Is my understanding correct?
PS. I'm just a beginner learning about the standard model. Would be nice if the answer is simplified to a lower level. Thanks.
 A: Photons have momentum $p=\frac{E}{c}$ (despite having no mass) Thus to conserve linear momentum, multiple photons are formed, moving in different directions. Also, photons are typically formed for low energy collisions. High energy collisions can result in exotic heavy particles forming. Furthermore, the annihilation (or decay) of an electron-positron pair into a single photon can occur in the presence of a third charged particle to which the excess momentum can be transferred by a virtual photon from the electron or positron.
A: Set $c=1$ and denote the electron/positron mass by $m$. Suppose that we go to the rest frame of the collision, which we can always do when considering massive particles.

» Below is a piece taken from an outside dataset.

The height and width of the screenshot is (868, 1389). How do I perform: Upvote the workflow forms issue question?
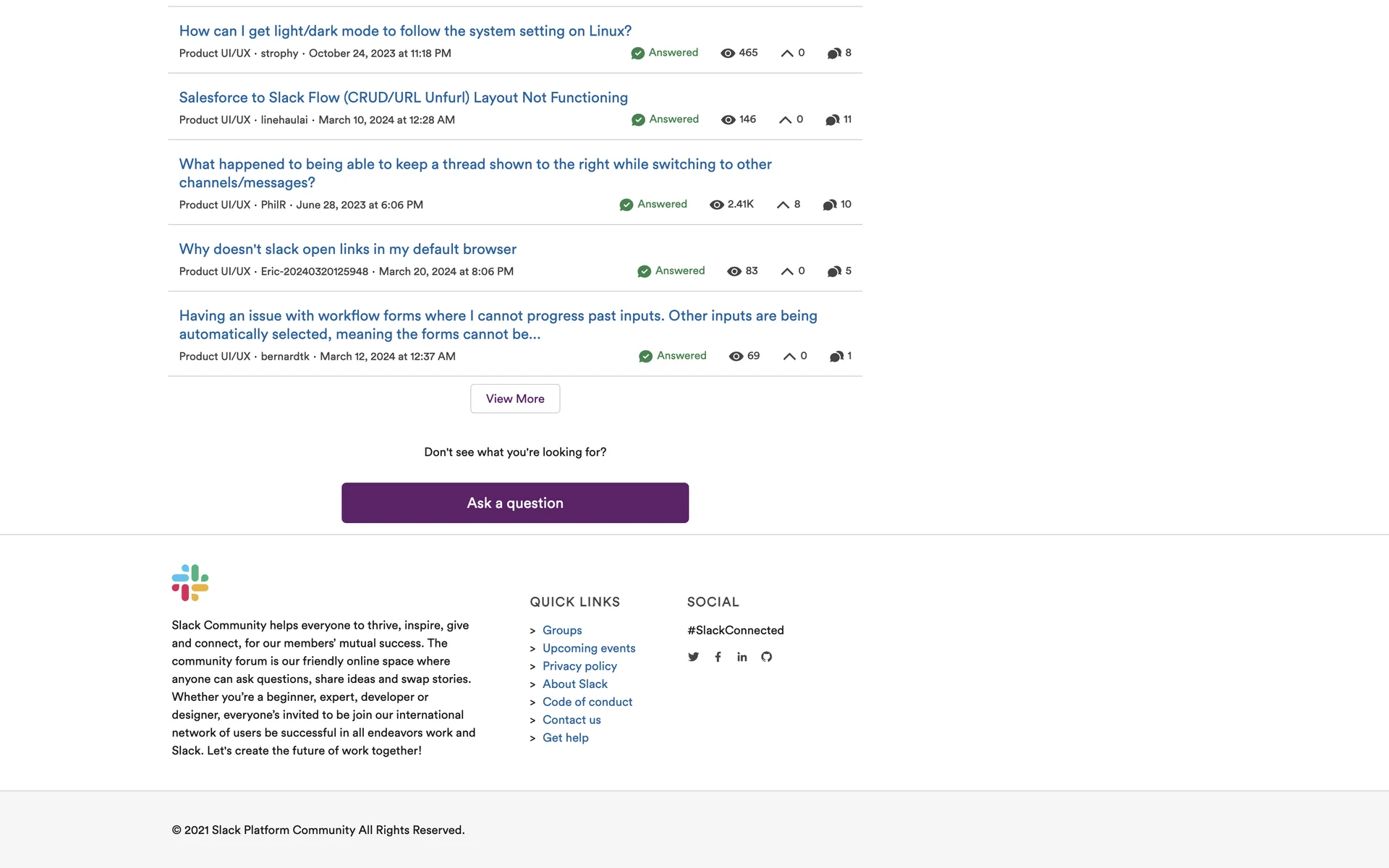(x=789, y=357)
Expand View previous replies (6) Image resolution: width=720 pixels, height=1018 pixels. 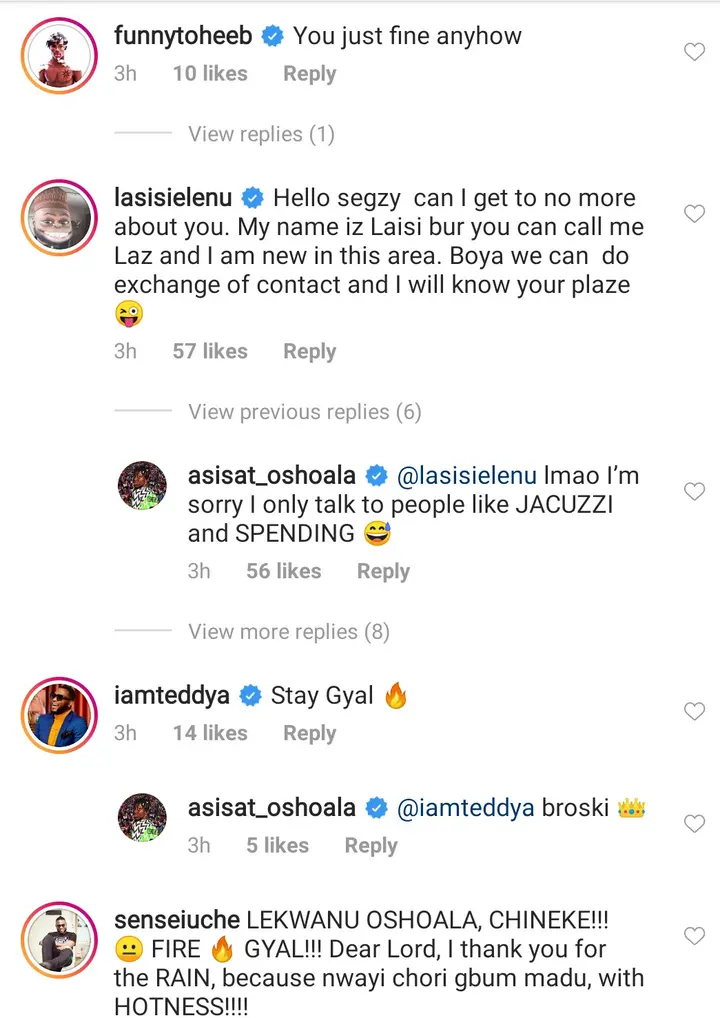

Then we can write the 4-momentum of the electron as $(E, \vec{p}) =(\sqrt{m^2 + \vec{p}^2}, p_x, p_y, p_z)$ and the 4-momentum of the positron as $(\sqrt{m^2 + \vec{p}^2}, -p_x, -p_y, -p_z)$. 
At some point during the collision, the positron and electron will annihilate under the formation of one photon; however, by conservation of momentum, if nothing else happens, that photon will have 4-momentum $(E, \vec{p}) = (2 \sqrt{m^2 + \vec{p}^2},0,0,0)$. This means that it is not on-shell, as its energy and momentum do not satisfy $E = |\vec{p} |$. Therefore, something else has to happen in order for us to end up with real particles instead of virtual ones. 
Conversely, one can start with an energetic on-shell photon with $E \geq 2m$. Now we cannot go to the rest frame of the photon, because the photon is a massless particle. So suppose the photon moves in the z-direction; then it has 4-momentum $(E,0,0,E)$. If the photon then decays into a positron and an electron, one could go to the rest frame of the positron or the electron. In the rest frame of the positron (for definiteness), the positron will have four-momentum $(m, 0,0,0)$ and therefore the electron will have four-momentum $(E-m, 0,0, E)$. But now you can convince yourself that the electron is not on shell either, so again some other process has to happen to make all the outgoing particles real.
A: Your understanding is wrong.
The LEP experiments had collisions of particle antiparticle and produced at least two particles as output,not just two. Here are the published  measurements of just       charged multiplicity at LEP.
The reason they cannot go  into one photon and need at  least two photons is explained in the other answer: so as to have momentum and energy conservation at the center of mass: the electron and positron have an invariant mass in the sum of their four vectors whereas a single photon is massless: reductio ad absurdum.
They can go into one massive particle ,  as seen in this experimental plot of e+e- scattering:

but there exist no stable particles, just resonances that decay, some in several channels. The positronium is a bound state atvery low energy for a while, of e+e-, forming an atom,  before the e+e- annihilate into two photons.